Os estatutos permaneceram inalterados até 1935. Mas, em 19 de Outubro de 1892, uma comissão presidida pelos director José Joaquim Pereira Soares dos Santos, Camilo Guedes, Padre Manuel de Lacerda Oliveira Borges e o Comandante Manuel Maria de Magalhães apresentava em reunião à direcção um projecto de reforma que foi aprovado por unanimidade, “depois de alguma discussão e algumas emendas”. Competia aos associados em Assembleia–geral fazer a aprovação final, o que não chegou a acontecer na sessão realizada em 14 de Novembro de 1892, tendo sido a discussão para nova reunião, que nunca veio a acontecer. Surgiram várias demissões do órgão directivo, o que poderão explicar o desinteresse para concluir a reforma estatutária. Porém, um novo regulamento para os Sócios Activos – hoje equivalente ao Corpo de Bombeiro – seria aprovado na Assembleia-geral realizada em 6 de Março de 1893.
A Direcção, presidida por Roberto Augusto Marinho, decidiu convocar no dia 7 de Maio, uma Assembleia-geral Extraordinária para discutir e aprovar uma alteração parcial.
Na justificação foram apresentados os argumentos seguintes: “que há muito se reconhece a vantagem dos seus Estatutos serem reformados ou alterados, de acordo com as necessidades modernas” e que “ é preciso interessar os elementos oficiais do concelho no sentido que à benemérita Associação lhe não faltem os meios de bem poder desempenhar a sua missão de humanitarismo” e que a reforma “ se impõe neste momento com uma urgência bem merecida” foram alterados os artº 3, 4, paragrafo único do artº 20 e os artº 35, 36 e 48.
Esta alteração parcial foi aprovada pelo Alvará de 18 de Março de 1935, assinado pelo Governador Civil de Vila Real, Horácio Assis Gonçalves. Nesse documento, fez constar que “as referidas alterações estão de harmonia com as disposições legais e se ajustam ao que está preceituado sobre os direitos de reunião e de associação”.
Em nossa opinião, os princípios dessa alteração estatutária revelam-se incongruentes com o escopo associativo, se não forem as circunstâncias políticas e económicas dessa época. Os preceitos alterados, muito embora, possam estar em conformidade com a legislação em vigor, o que duvidamos, não se entendem as razões dos associados terem atribuído à Câmara Municipal da Régua, o poder de tomar a protecção da organização da Associação e ainda a responsabilidade para decidir quanto à sua administração e disciplina. Aquela demissão associativa só pode ser compreendida pelas existências de grandes dificuldades financeiras da Associação.

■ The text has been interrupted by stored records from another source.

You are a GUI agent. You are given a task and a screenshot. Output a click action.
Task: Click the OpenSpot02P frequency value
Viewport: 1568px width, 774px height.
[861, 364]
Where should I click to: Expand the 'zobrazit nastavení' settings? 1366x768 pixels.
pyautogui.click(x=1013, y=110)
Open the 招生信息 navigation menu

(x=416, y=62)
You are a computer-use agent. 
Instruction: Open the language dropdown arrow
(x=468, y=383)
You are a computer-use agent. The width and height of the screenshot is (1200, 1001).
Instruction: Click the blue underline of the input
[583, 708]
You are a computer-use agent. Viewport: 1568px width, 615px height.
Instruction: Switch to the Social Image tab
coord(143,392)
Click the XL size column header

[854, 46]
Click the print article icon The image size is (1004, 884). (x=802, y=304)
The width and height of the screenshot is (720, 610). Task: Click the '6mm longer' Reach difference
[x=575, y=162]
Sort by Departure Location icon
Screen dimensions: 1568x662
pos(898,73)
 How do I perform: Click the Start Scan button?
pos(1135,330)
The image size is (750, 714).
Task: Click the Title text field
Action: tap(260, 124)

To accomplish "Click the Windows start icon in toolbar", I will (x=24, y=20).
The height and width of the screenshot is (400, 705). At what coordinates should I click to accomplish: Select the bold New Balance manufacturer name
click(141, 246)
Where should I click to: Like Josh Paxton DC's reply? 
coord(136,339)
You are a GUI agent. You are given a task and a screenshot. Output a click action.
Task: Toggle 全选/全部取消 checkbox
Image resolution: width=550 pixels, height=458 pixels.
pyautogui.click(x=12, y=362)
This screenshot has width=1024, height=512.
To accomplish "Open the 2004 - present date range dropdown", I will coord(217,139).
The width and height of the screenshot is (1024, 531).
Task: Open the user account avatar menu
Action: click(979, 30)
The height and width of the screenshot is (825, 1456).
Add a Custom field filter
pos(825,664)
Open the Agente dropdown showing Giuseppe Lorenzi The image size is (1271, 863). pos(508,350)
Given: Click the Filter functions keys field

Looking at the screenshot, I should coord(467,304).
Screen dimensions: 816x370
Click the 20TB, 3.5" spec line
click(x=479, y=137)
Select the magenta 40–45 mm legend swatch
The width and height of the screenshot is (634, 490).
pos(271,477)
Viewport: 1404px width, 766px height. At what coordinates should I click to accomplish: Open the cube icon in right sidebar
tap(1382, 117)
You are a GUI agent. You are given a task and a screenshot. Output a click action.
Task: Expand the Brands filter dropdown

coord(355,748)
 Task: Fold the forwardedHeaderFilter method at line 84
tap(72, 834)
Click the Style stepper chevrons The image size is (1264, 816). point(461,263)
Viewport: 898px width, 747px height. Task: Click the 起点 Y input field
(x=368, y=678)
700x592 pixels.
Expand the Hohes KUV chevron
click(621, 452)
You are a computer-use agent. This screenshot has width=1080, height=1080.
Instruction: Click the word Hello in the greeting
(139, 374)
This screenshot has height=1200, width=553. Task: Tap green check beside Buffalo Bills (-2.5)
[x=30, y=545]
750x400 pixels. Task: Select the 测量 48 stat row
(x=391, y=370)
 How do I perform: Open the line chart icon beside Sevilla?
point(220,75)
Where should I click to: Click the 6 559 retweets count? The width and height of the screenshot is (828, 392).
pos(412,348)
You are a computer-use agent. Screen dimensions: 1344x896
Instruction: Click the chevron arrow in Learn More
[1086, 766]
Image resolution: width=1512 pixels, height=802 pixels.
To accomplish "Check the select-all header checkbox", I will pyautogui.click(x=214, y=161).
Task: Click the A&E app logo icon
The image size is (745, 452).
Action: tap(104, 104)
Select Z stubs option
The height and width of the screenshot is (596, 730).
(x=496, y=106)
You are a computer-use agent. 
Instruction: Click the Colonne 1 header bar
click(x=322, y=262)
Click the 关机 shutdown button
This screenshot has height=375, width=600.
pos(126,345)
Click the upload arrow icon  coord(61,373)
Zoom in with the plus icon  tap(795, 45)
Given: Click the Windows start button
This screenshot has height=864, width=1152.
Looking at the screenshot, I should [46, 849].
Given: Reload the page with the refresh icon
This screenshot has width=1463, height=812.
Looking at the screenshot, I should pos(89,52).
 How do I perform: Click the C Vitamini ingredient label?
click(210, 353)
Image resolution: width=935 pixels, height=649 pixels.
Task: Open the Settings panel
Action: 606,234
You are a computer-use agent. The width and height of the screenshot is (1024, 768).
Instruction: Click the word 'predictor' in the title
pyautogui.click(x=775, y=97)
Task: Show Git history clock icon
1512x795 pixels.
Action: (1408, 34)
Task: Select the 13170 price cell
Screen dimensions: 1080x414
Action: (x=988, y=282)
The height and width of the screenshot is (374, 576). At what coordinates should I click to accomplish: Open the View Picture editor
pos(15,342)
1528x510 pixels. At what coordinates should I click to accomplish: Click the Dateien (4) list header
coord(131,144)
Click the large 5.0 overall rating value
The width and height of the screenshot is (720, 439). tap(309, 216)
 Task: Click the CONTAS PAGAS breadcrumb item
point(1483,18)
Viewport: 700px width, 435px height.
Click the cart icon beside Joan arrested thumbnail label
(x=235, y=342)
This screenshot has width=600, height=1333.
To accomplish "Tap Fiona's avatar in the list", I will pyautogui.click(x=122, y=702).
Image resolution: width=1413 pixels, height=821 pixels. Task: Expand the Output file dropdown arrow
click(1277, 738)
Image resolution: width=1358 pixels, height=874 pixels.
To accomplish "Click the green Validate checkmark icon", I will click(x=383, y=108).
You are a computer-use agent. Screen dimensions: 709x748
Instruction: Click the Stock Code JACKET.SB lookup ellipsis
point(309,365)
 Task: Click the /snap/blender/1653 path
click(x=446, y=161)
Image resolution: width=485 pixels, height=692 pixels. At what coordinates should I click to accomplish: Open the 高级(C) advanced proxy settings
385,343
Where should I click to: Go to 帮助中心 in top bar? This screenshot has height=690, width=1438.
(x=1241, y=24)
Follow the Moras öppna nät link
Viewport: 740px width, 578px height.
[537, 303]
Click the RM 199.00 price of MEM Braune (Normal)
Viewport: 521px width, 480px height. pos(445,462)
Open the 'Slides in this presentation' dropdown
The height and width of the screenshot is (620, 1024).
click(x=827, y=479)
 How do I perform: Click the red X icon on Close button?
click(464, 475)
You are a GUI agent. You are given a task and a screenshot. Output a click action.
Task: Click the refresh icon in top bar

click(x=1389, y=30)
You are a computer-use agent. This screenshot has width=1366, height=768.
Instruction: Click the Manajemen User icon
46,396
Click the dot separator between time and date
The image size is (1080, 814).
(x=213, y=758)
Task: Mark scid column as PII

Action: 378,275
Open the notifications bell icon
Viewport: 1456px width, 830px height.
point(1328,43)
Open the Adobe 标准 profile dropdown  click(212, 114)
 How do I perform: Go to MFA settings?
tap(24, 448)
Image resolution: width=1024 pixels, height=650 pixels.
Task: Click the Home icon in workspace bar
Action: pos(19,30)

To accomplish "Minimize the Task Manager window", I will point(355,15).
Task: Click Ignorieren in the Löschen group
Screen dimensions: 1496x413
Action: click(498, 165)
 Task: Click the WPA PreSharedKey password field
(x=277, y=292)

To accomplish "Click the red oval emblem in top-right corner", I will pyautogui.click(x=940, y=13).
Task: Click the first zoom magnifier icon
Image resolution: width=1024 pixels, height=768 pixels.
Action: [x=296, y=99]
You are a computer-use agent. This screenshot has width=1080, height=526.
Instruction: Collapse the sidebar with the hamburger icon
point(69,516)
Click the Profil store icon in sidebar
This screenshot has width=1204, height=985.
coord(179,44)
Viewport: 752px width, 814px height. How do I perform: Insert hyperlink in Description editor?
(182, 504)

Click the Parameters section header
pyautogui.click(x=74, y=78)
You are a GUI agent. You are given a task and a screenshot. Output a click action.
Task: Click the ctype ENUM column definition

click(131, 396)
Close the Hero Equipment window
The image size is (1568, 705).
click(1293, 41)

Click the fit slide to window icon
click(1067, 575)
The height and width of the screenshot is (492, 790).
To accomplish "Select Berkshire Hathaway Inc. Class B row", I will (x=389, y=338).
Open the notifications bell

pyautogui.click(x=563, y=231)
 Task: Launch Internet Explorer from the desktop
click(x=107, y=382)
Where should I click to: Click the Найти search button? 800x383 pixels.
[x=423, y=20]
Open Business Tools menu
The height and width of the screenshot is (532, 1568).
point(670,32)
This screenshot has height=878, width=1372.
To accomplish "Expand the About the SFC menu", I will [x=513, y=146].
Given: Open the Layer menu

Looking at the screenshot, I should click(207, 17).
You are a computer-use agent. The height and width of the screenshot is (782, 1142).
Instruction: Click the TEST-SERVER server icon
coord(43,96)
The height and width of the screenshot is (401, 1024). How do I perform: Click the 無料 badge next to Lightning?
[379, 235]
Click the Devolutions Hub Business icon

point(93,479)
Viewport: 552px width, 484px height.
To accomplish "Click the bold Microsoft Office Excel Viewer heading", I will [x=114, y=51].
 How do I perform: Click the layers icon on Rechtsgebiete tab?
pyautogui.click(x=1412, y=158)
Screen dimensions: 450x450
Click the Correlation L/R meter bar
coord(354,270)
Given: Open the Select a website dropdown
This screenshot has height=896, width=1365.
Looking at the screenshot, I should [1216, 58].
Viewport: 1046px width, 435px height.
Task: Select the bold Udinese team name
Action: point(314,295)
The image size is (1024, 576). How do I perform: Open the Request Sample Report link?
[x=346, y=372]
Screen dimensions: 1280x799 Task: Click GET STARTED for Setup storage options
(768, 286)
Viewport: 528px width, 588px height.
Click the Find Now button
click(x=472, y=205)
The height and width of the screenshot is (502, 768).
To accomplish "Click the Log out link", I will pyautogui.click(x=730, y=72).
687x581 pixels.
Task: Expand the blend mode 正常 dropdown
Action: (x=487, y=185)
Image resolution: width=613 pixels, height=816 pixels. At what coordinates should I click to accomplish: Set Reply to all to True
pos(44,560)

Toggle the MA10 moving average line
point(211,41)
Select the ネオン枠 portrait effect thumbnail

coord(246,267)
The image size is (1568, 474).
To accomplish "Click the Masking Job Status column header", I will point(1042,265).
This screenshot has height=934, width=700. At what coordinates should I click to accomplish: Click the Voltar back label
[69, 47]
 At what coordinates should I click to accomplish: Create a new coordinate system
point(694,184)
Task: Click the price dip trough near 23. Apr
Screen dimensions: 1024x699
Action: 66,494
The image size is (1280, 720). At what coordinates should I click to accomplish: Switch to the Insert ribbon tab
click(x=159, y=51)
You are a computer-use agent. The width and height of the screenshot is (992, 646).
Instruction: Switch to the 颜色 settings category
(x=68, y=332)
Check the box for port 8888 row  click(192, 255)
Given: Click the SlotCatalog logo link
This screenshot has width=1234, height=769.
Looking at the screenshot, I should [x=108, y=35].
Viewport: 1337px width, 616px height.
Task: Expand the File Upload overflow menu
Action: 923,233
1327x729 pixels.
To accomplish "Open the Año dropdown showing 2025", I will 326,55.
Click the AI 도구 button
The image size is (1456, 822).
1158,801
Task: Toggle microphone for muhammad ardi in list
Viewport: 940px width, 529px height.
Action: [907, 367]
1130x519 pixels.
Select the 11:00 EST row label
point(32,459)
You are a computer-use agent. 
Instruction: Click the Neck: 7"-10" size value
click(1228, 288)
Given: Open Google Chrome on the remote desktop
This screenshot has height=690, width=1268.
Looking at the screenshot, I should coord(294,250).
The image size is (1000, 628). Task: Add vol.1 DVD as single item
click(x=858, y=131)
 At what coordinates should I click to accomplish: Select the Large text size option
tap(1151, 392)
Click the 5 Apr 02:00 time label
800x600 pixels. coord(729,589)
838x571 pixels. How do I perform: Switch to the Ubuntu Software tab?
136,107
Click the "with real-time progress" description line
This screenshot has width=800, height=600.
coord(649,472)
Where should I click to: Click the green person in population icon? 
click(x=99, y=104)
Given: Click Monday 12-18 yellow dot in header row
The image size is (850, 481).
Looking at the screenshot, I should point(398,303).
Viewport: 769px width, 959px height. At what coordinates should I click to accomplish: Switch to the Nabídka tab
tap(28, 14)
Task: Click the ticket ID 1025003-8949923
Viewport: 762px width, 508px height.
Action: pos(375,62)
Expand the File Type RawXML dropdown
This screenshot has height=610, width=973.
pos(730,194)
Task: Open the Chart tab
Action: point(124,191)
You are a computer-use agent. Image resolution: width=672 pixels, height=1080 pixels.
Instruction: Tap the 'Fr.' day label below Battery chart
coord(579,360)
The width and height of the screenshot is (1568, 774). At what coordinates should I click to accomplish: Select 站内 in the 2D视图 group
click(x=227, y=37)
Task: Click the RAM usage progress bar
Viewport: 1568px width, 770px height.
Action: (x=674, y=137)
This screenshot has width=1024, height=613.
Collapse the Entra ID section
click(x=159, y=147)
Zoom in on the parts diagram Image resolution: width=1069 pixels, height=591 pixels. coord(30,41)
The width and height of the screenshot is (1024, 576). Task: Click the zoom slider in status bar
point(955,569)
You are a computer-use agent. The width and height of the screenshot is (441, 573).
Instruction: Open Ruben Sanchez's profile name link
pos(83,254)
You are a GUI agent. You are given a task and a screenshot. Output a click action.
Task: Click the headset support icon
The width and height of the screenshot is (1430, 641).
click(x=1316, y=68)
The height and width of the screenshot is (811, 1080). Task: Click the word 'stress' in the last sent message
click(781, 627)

Em 1966, o regime jurídico estabelecido pelo Código Civil para as pessoas colectivas, impõe que sejam modificados os estatutos em vigor. Na Assembleia -Geral Extraordinária realizada em 7 de Junho de 1969 foram aprovados novos estatutos. Contudo, por razões que desconhecemos, a Direcção não procedeu à alteração pela forma legal exigida, a escritura pública. Por esse motivo, tal alteração dos estatutos não entrou em vigor e, como tal, mantiveram-se os estatutos de 1880.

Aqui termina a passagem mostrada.